Peck Plaza After Hurricane Matthew. The Story in the Making…

Peck Plaza Condominium is one of the buildings that were severely damaged by hurricane Matthew in October 2016.

The Hurricane and ensued lengthy restoration project has displaced owners and tenants in 100 units in the area tallest 343-foot building. It also severely damaged Top of Daytona, the well-known top-floor restaurant, and bar.

Displaced owners are still paying our mortgages. And large assessments are coming.

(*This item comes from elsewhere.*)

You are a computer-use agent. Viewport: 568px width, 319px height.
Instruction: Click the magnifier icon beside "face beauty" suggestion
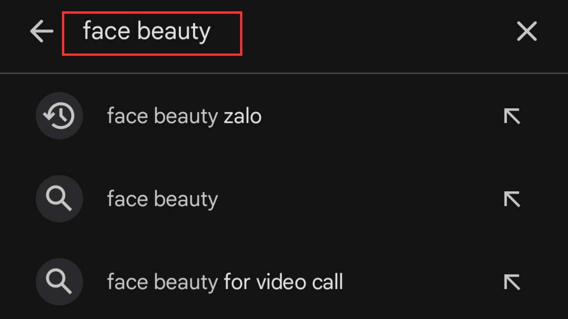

The building was closed for a $10 million restoration project. A sizable part of it would be insurance money, and sizable part – Special Assessment. It is still not over, and it would probably take a few more months. Hurricane Irma blew out 9 windows, and 11 sliding doors, plus caused some water damage. As far as I understand, there was also some tension with insurance money. That delayed the project. Imagine the towering Peck Plaza with nothing inside, only metal studs. Everything inside had to go.

Meanwhile, the owners still have to pay Association Dues, taxes, and it is the 21-st month of the project going and reminding all of us what kind of damage a strong Atlantic Hurricane could bring. This hurricane caused about $600 Mil in damages to Volusia County.

The restoration project includes replacement of 1,500 windows at a cost of $4 mil. About $2 mil was spent on roof repair. Restoration of interiors would cost about $4 mil to replace carpet, drywall, and flooring. The first new windows are going in this week.

It is interesting to note that the guy in charge of the work there is Edwin Peck Jr., president of Peck & Associates Construction, project’s General Contractor. And the developer, that built this tower in 1974 was his father Edwin Peck Sr. He lives in his unit in this building, and had to move out, like all 100 owners.

The extent of the damage allowed to make changes to the building, which otherwise would not be possible to do, like installing sprinkler system pipes, and other things.

Look at this photo. This is Peck Plaza After Hurricane Matthew, actually 21 months later. There are still no railings on the balconies. See how they changed the style of windows? New on higher floors and you can still see old ones on lower floors.

So, what about market analysis for Peck Plaza After Hurricane Matthew? There is none. No market, no analysis. The last units sold July 29, 2016, was unit 22SE for $326K. No sales since then.

But considering that the building will be in better shape than it had ever been, we expect the values to increase.